The Environmental Protection Agency's eco-label Safer Choice program will now require 15 percent recycled content in plastic packaging, but one industry group is responding to the decision by urging Congress to set higher standards for plastic packaging generally.
New revisions to the program also appear, in the eyes of environmental groups, to make it harder to use chemical recycling to meet that recycled-content goal.
EPA's new version of its Safer Choice program, the first update since 2015, will now require post-consumer content in packaging for companies seeking the certification.
The voluntary program aims to build markets for nontoxic or green chemicals that can be used as ingredients in cleaning products and other goods, allowing them to carry the Safer Choice or Design for Environment logos.

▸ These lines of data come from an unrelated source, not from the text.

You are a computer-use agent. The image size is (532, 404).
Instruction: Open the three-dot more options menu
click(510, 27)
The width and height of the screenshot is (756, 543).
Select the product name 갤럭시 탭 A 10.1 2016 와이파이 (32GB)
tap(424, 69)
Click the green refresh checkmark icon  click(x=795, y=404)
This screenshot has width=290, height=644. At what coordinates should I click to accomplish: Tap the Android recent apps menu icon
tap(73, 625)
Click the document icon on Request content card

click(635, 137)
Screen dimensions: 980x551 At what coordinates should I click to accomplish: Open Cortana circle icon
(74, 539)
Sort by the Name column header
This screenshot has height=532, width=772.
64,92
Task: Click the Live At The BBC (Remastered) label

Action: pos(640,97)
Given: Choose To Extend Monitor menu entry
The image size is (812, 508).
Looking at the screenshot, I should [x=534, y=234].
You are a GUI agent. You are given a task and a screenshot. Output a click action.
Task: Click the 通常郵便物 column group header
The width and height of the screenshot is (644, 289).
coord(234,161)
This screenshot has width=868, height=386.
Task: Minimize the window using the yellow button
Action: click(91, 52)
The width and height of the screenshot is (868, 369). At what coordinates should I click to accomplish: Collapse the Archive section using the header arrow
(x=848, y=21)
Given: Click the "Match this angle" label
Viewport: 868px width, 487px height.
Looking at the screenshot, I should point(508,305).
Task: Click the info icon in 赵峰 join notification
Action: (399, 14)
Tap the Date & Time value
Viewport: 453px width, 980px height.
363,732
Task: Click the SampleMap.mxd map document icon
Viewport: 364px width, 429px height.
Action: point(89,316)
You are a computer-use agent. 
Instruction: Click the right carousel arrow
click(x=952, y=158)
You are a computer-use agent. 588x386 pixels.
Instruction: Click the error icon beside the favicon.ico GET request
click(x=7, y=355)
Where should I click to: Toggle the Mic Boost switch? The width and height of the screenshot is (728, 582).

But the latest revision, unveiled Aug. 8, also now adds requirements on packaging such as not having intentionally added PFAS "forever chemicals" or other chemicals of concern, along with recycled content.
The American Chemistry Council said it supports increasing the use of recycled plastic and called 15 percent a “good start.”
But ACC also repeated its call for Congress to pass legislation setting a national standard for 30 percent recycled content by 2030 for plastic packaging, saying that a national approach and infrastructure investments “will help create widespread demand over the narrower scope of Safer Choice.”
"ACC has long advocated for at least that amount, calling for a more substantial 30 percent by 2030, which we believe will stimulate investment in the infrastructure needed to make the recycled material rate a reality," said Adam Peer, ACC's senior director of plastics sustainability. "Recycled content requirements must be supported by collection and sortation infrastructure to be successful."
The new standard does require more recycled content for other materials. Glass packaging must have 25 percent post-consumer recycled content, metal 30 percent and fiber, cardboard and paper 50 percent.